Of course nuclear waste decisions are primarily driven by politics.
And why not? The "scientific" approach that has been applied over the
past 50 years, at a cost of billions of dollars has failed to find an
acceptable solution--- succeeding only to enrich those who have been
feeding at the research funding trough. The message to a scientifically
naive public is the problem must be extremely severe to justify such an
expenditure. Aversion to having such a deadly hazard anywhere nearby is
understandably a frightening prospect.
Given the history of this problem, any assurance by the scientific
community that the waste can be safely handled is as difficult as
regaining one's lost virginity. Maybe it is best that the politicians
deal with the problem. It is doubtful that they can do a worse job than
the scientific community has done.
I have to disagree with jjcohen. I worked on the Basalt Waste Isolation
Project and had the signal honor of being fired, along with a 1000
others, by the US Senate meeting in august dignity (primarily the
responsibility of the Senator from Louisiana, Bennett Johnston).
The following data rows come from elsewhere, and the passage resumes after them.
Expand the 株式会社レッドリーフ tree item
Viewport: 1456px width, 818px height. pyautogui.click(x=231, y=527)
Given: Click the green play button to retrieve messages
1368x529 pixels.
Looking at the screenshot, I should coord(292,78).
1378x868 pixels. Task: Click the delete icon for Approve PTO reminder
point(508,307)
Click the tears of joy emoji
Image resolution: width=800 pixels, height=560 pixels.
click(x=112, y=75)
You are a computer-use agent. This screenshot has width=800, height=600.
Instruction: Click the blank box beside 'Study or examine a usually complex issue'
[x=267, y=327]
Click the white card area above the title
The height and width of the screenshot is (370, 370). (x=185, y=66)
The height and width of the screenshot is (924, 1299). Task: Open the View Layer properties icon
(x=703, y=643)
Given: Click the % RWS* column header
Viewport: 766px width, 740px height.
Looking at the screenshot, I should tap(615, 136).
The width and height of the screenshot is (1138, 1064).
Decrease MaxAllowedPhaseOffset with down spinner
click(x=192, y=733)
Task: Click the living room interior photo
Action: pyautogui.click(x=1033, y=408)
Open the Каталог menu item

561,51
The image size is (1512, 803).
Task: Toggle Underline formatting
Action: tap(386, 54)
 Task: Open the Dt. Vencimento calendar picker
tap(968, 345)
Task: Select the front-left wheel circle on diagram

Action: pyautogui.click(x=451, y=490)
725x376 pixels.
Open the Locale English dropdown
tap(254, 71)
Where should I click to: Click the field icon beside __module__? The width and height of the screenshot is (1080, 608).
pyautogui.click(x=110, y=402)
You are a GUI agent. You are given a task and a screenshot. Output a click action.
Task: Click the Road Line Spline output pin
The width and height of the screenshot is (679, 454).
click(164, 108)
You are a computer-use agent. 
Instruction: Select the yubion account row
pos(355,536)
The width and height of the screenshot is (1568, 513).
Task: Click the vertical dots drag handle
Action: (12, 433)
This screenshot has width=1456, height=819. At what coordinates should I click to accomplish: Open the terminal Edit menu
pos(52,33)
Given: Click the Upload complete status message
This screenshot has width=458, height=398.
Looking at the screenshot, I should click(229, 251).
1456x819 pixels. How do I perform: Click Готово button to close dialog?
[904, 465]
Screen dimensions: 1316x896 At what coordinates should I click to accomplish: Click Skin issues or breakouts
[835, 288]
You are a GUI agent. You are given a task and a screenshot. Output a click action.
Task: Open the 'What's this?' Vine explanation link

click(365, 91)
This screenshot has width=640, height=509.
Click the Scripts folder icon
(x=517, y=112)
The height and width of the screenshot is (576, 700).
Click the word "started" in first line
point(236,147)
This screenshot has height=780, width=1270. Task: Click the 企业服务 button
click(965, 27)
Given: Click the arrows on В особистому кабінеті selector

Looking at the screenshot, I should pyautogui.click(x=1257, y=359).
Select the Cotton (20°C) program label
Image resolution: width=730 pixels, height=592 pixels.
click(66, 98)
Senator Johnston cleverly noticed that the Nevada congressional
delegation was much smaller than those from Washington state and Texas
and figured it would be easier to steam-roll Nevada. Events have shown
him to have been naive.
The nuclear waste program is almost entirely a political failure,
including a failure to inform policy decisions with realistic risk
analyses. The scientific evidence is clear that nuclear waste can be
safely handled and stored. The failure of the program to date is
political -- executive, legislative, and judicial -- uninformed by the
scientific understanding of the problem.
Pacific Northwest National Laboratory
These comments are mine and have not been reviewed and/or approved by my
management or by the U.S. Department of Energy.